People who wanted to test the product came through and eventually the room occupancy went up.
TM: Where are you sitting in terms of room occupancy and how are you performing compared to competition and local averages?
WM: Since we started, maybe from the second year going onwards, we are around 45% to 60% and you rarely get that in the hospitality industry. Business is low and if you do 40% average occupancy, you are doing well, so our occupancy is generally picking up. Even if you check now, we are around 68% so in terms of volumes we are getting the volumes that we want, but the challenge is most of the business we are getting even up to now is actually tailor-made.
You probably need to check the budget of the particular entity in terms of how much they are able to spend so that you align yourself accordingly because if you look at the service industry there is an element of perishability.
TM: Can you expand a bit more on the element of perishability?
WM: Let me give you an example, if you do not sell a room today it represents lost revenue, so you have to do something to make sure that you sell it. As a result, we have been tailor-making packages for groups and individuals as well. This is obviously depending on the number of room nights you are getting from an organisation. We also try to lower the rates as much as possible.
TM: What is your performance in terms of room nights?
WM: When you look room at occupancy levels, you get the picture of room nights so when we say we are doing 45% to 60% it means we are actually doing very well compared to competition and obtaining levels in the local market. In general, I would say we are performing very well. Sometimes we are fully booked and have to send some guests to nearby hotels because of the room capacity, we have 83 rooms. We even end up feeding the smaller hotels and some of them have had to up their game so that we refer business to them which is a good thing for the industry.
TM: What is the mix between conference and leisure business?
WM: We are a business hotel and what we do mostly is conferences. The majority of clients are basically conference clients.

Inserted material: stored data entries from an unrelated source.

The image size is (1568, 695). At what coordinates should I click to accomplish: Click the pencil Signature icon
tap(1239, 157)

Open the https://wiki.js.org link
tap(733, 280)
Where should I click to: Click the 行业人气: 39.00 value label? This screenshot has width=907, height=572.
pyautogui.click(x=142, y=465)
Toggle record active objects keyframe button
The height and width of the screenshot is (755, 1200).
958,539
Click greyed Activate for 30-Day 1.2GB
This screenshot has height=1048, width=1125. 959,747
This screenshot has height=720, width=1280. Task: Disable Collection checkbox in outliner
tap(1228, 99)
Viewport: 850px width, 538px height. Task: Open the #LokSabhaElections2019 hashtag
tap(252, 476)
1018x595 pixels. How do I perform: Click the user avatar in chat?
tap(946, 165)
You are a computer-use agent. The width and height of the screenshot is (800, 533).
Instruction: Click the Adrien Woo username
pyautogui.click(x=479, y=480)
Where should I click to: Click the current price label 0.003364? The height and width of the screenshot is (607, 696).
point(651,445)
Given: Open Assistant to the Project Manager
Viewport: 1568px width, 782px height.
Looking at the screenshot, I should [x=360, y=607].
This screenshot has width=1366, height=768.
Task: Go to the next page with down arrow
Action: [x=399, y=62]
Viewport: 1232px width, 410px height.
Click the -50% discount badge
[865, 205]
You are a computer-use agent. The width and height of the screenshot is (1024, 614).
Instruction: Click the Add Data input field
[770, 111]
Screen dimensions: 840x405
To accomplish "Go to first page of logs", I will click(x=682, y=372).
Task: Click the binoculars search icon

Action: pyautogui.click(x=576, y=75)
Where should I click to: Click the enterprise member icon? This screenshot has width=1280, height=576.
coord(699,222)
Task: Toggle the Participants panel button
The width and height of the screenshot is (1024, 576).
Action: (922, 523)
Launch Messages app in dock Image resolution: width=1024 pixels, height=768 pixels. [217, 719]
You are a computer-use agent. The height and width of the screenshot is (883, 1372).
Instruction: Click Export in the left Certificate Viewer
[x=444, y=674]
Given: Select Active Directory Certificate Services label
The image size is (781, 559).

For example, we get a lot of business from the Ministry of Health supported by a lot of donors and the rest of government in general.
TM: What has been the contribution in terms of revenue between leisure and conferencing?
WM: It’s skewed towards conferencing and when you combine the two, the challenge is leisure is low and conference rates are depressed.With conferences, you do negotiate a lot because of the numbers and room nights so one may say I am giving you 100 room nights and they negotiate to a point you reduce because you appreciate the numbers. For example the normal rate for leisure is US$120 per standard room, which has two beds and for the same during conferences you can negotiate up to US$85 per room because you can make your money elsewhere during the conference.
In terms of business, leisure is very low and when you then mix the two the rates go down so that’s a big challenge we are facing. But what is important is we are doing everything to ensure we stay afloat. That’s what we are doing now, it’s a strategy we adopted to say if a client does not have US$120 we don’t have to turn them away. We adjust and suit their budgets for as long as it remains profitable and sustainable for us.
TM: One might argue thatyou got significant business from diamond mines and the recent troubles there spell doom for your business, what is your view?
WM: That is a perception and not reality because from diamonds in terms of Chiadzwa we never used to accommodate a lot of people. Some of them used to fly straight to Chiadzwa and back to Harare while others have guest houses at the mines or some accommodation in the city so it wasn’t as much as people say. We only witnessed high volumes of business from diamond miners perhaps it in the first year, but later on it just changed in terms of people sleeping here. What we know is that a lot of locals who worked for diamond companies, made money and they would come and spend it here at times even taking over the whole bar. People used to have a lot of money to spend but nowadays it’s a different story.
TM: What is the mix in terms of domestic and foreign guest at your hotel?
WM: If you look at Mutare, it used to rely mostly on clients coming from South Africa and probably part of Mozambique, but now the rand has depreciated and that means we have become a very expensive destination. Now in terms of how many foreigners I could say, the volumes are very low. We don’t get a lot of contribution from foreigners except once in a while from embassies, for example, Mozambican and Angolan but we want a lot of foreign business because we want to grow our market. Foreigners also tend to spend more, they come and benefit everyone.
Of course, we have been encouraged to review our rates so that we capture the regional market. We have also been encouraged to reduce and attract the domestic market, but because of the cost of production, you can only reduce to a certain rate.